Among those myths: Family farmers are responsible for the problem and don’t want to address it, and only continued depletion of the Ogallala Aquifer makes economic sense for these producers.
“Farmers know it’s a problem; they know what to do about it,” said Bessire, author of the book “Running Out: In Search of Water on the High Plains.” “They also realize individual action is insufficient to [address] the scale of depletion.
“In other words, depletion cannot be solved by policies that only incentivize voluntary, individual actions by producers.”
According to Bessire, the interests of far-away agribusiness owners and commodity-market investors have held too much sway — at the expense of local farmers, business owners and residents.
“For independent producers, growing irrigated corn in a dry range can sometimes feel like betting against a stacked deck,” he said. “Most of our losses are papered over by farm subsidies, crop insurance and bank loans. Such aid can compel farmers to double down on wasteful practices, but even most of these short-term gains don’t stay in our communities.”
A framework for reshaping state water policy
A restructuring of farm finance was one of several ideas offered by Bessire to end what he called a current “race to the bottom.” He also said states must have policies and water-permitting systems that reflect “the real value of groundwater,” and must ensure that any incentives for reducing water use be tied to “collective, fair and enforceable benchmarks.”
Another priority of Bessire’s: ensuring that local groundwater districts (such as those in place in Kansas) represent all interests in the community, not just a select few water users.
In Kansas, Rep. Highland led the work of a special legislative committee that took a deep-dive into the state’s water challenges and future. That led to this year’s introduction of HB 2686. It did not pass, but Highland expects many of the proposals to reappear in future sessions — creating a cabinet-level Department of Water and Environment, imposing new or increased fees on water users to raise revenue for water conservation and recovery, requiring groundwater districts to develop plans to reduce groundwater declines by 50 percent, and demanding more reporting by these districts as well as additional state oversight.
“Good bills take time [to pass],”Highland said. “We all know that, and I think we’ve laid the groundwork.”
According to Griggs, groundwater depletion should no longer be thought of as only a “western” or “Great Plains” problem.
It is spreading.
For example, the most recent interstate disputes have involved Georgia, Florida, Tennessee and Mississippi.
“If you’ve ever been to these regions, you know they’re not lacking for water, but what they’re lacking is regular precipitation,” Griggs said. “And one of the things that groundwater does is allow producers to irrigate when they need to.”
Within a state, he urged lawmakers to craft policies with the view of groundwater, just like surface water, as a public resource.
“Dairies move.

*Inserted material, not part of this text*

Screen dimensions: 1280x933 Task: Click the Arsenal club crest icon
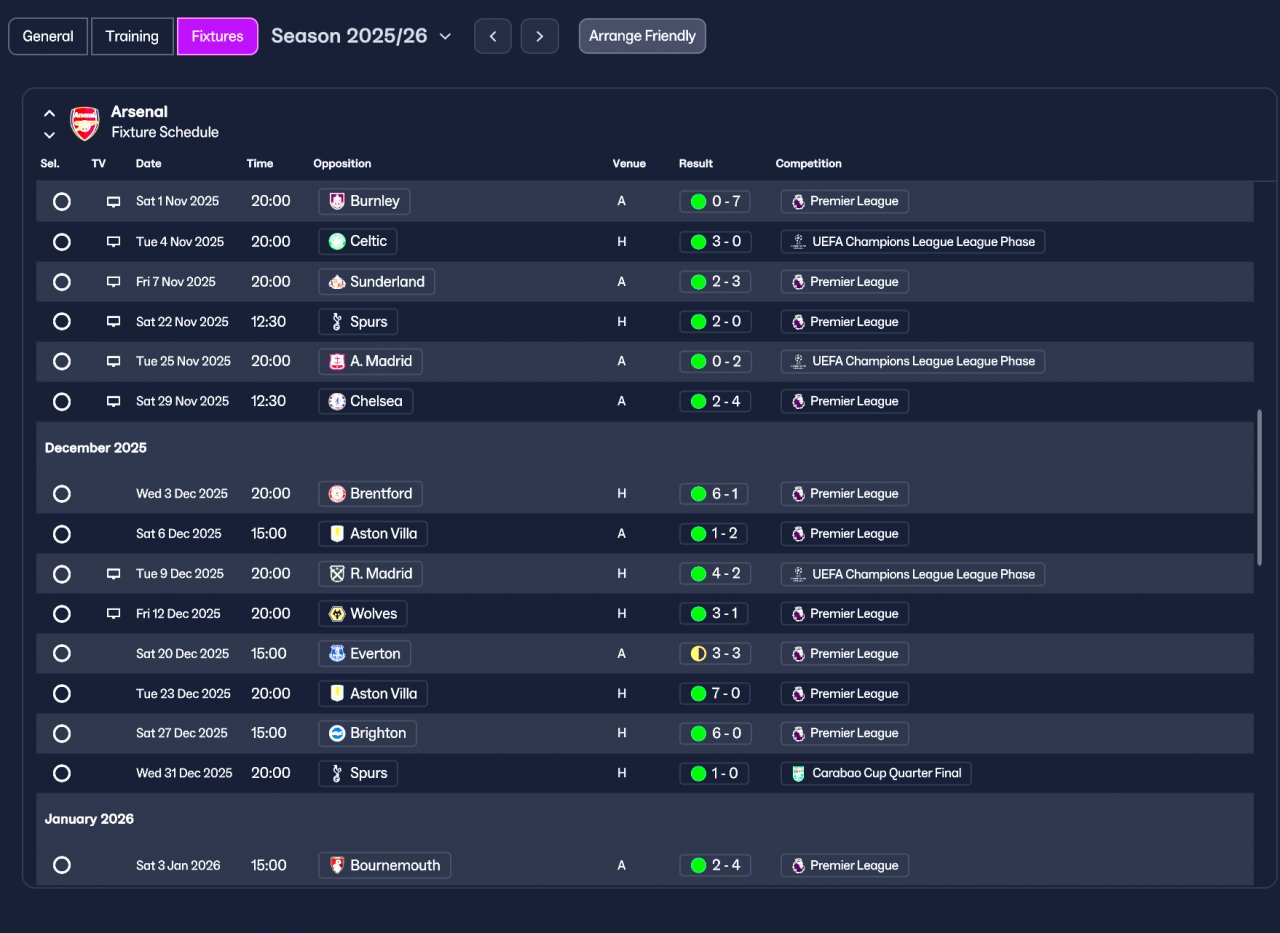(85, 122)
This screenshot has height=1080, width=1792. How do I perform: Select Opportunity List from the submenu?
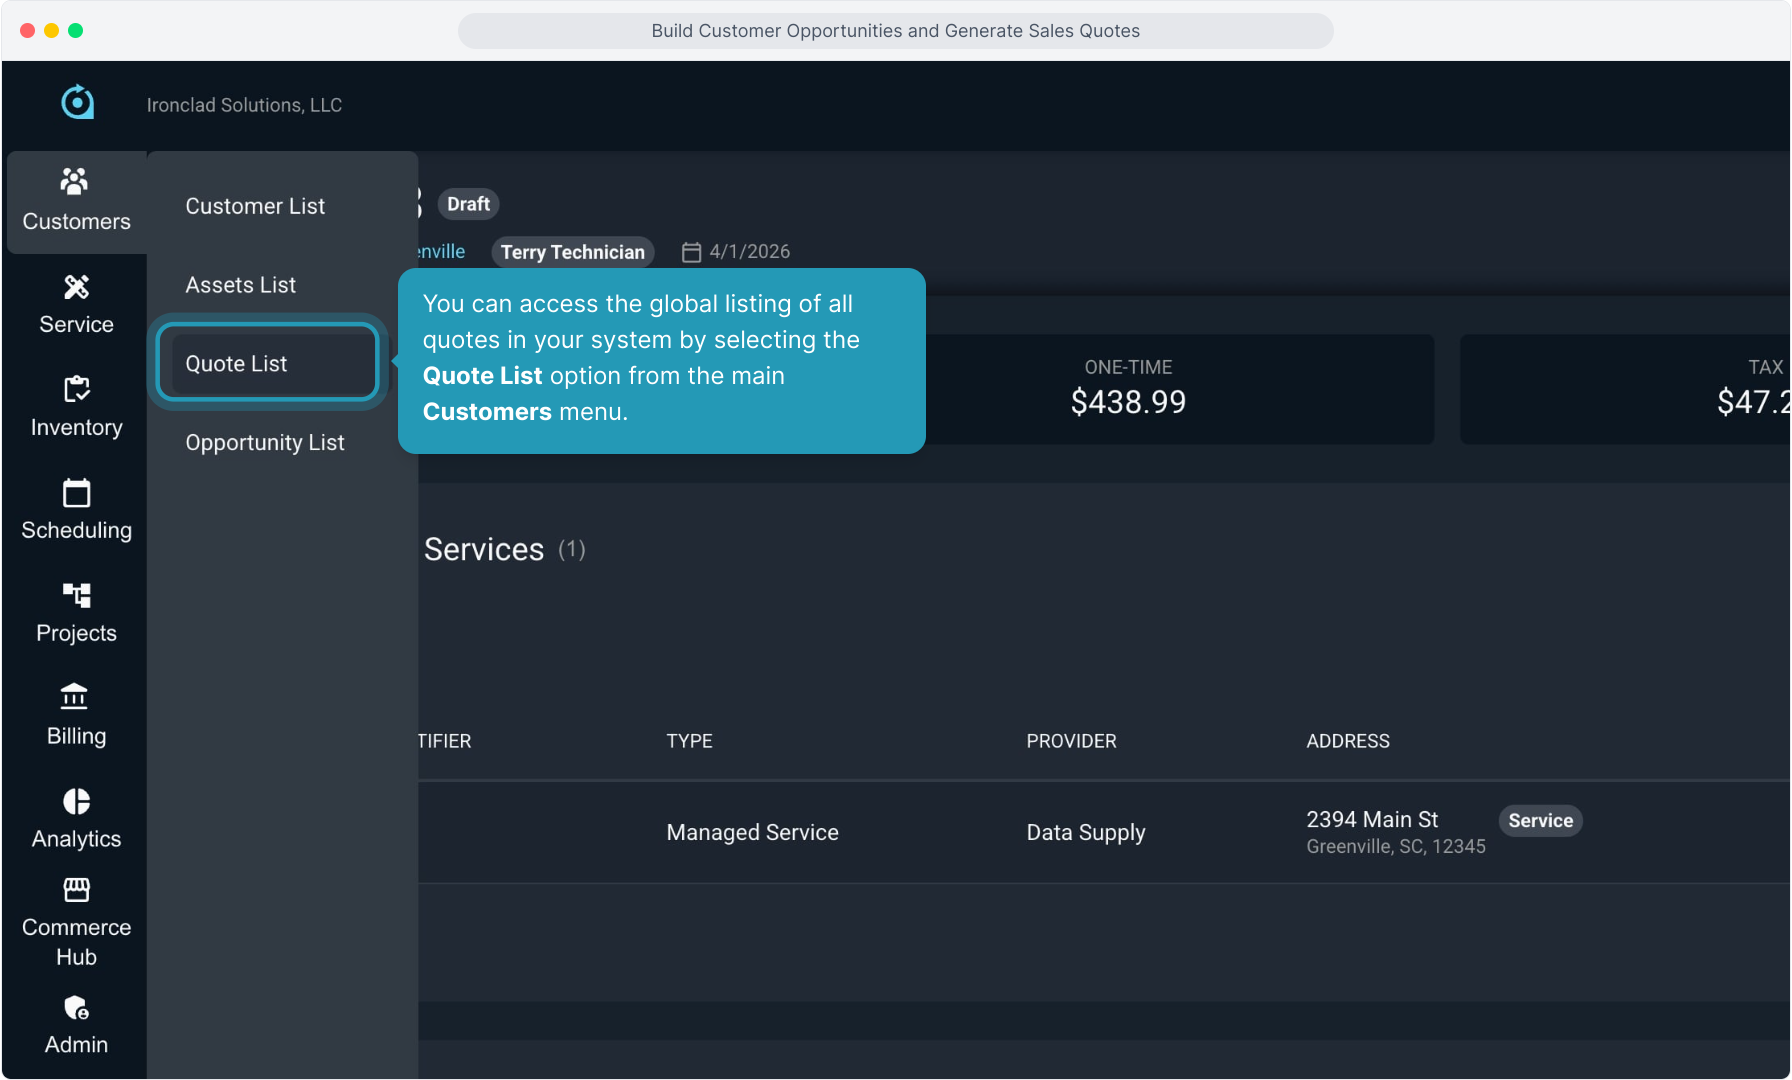pos(264,443)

Meat plants burn down and move. Farms move,” he said. “But cities can’t move. Neither can rural communities.”
Kansas Sen. Carolyn McGinn has chosen water policy as the focus of her Midwestern Legislative Conference Chair’s Initiative for 2022. A series of articles is appearing in Stateline Midwest this year in support of this initiative. A special session on this topic also was held during this year’s MLC Annual Meeting.